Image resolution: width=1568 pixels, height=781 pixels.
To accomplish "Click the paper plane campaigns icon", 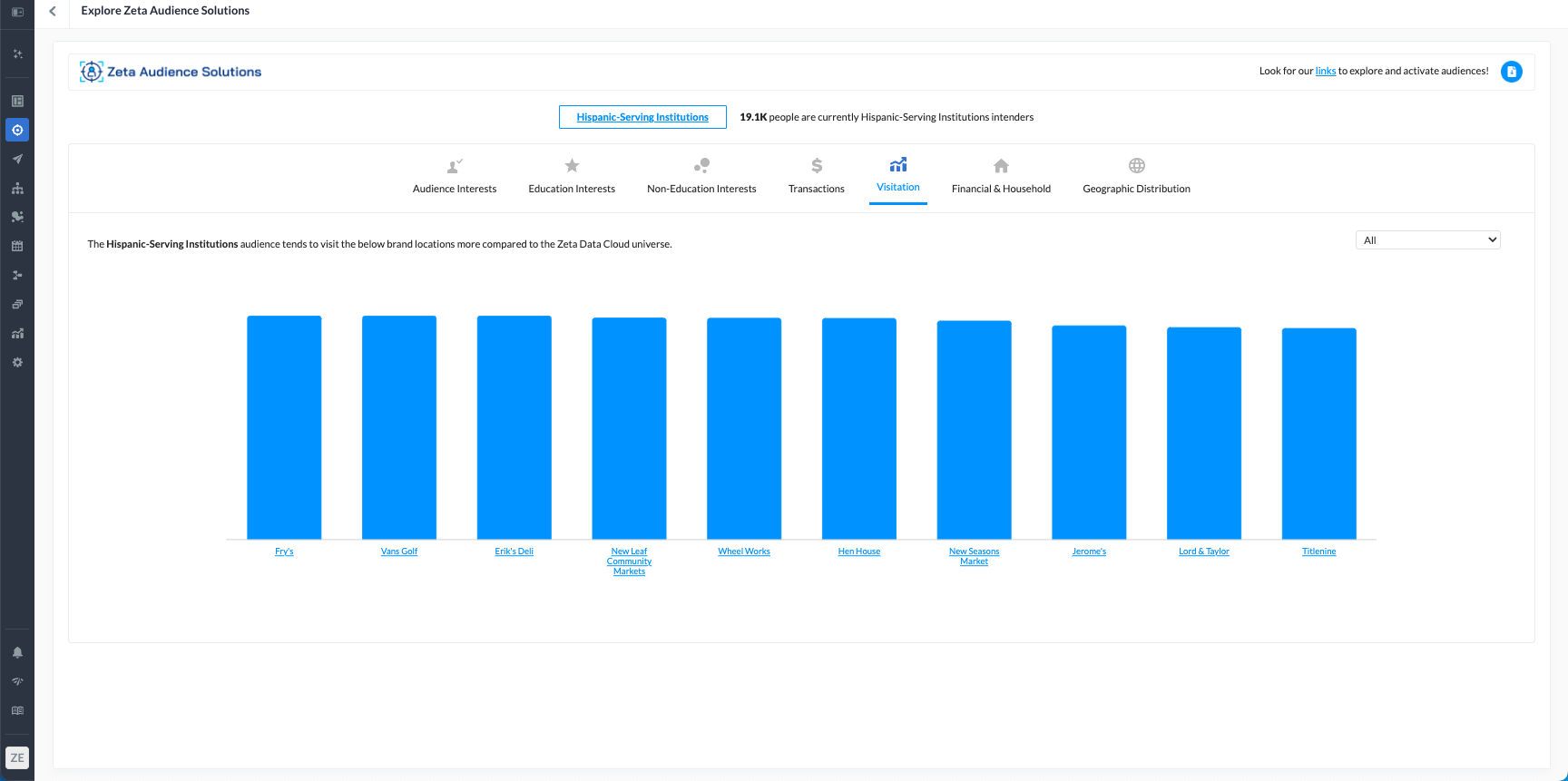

★ ★ ★

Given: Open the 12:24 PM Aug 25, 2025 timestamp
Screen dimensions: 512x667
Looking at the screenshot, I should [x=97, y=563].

★ ★ ★

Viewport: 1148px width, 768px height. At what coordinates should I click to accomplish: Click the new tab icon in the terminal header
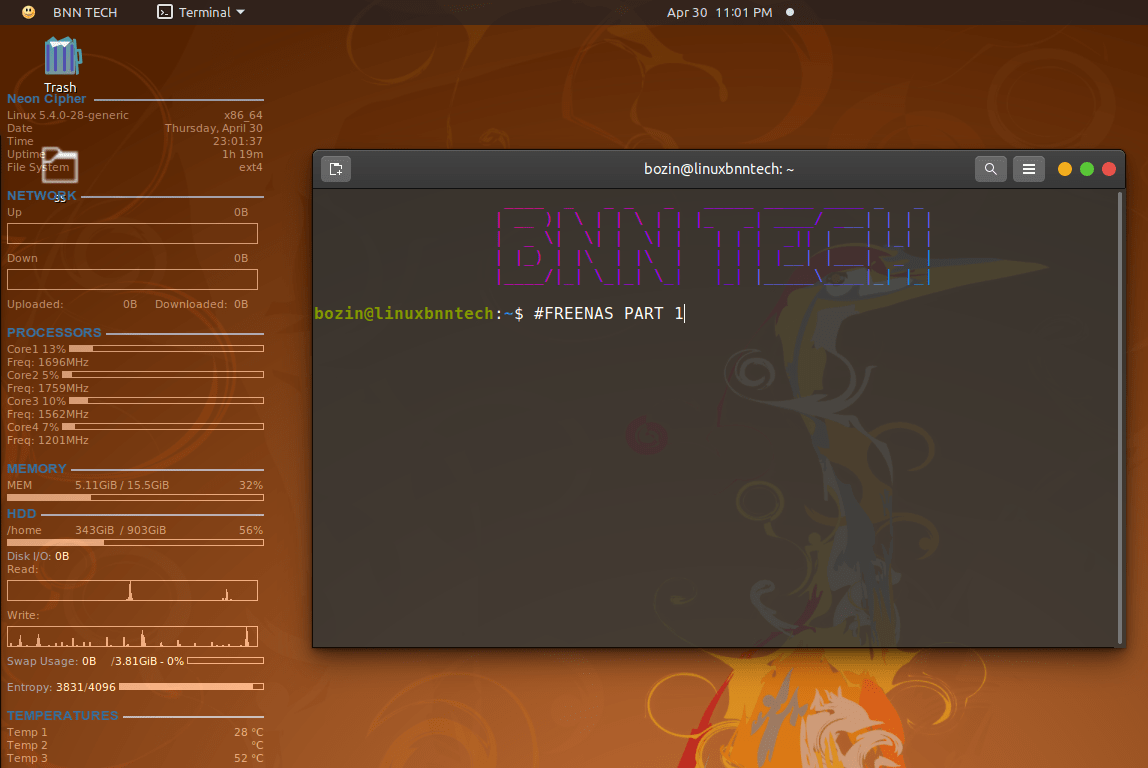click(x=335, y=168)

★ ★ ★

▶ _TASK DETAILS_: From the listing above, repeat only the lines between the line containing "Image resolution: width=1568" and the line containing "the paper plane", those two included. Pictures are not part of the copy.

▶ _RESPONSE TO THE TASK_:
Image resolution: width=1568 pixels, height=781 pixels.
To accomplish "Click the paper plane campaigns icon", 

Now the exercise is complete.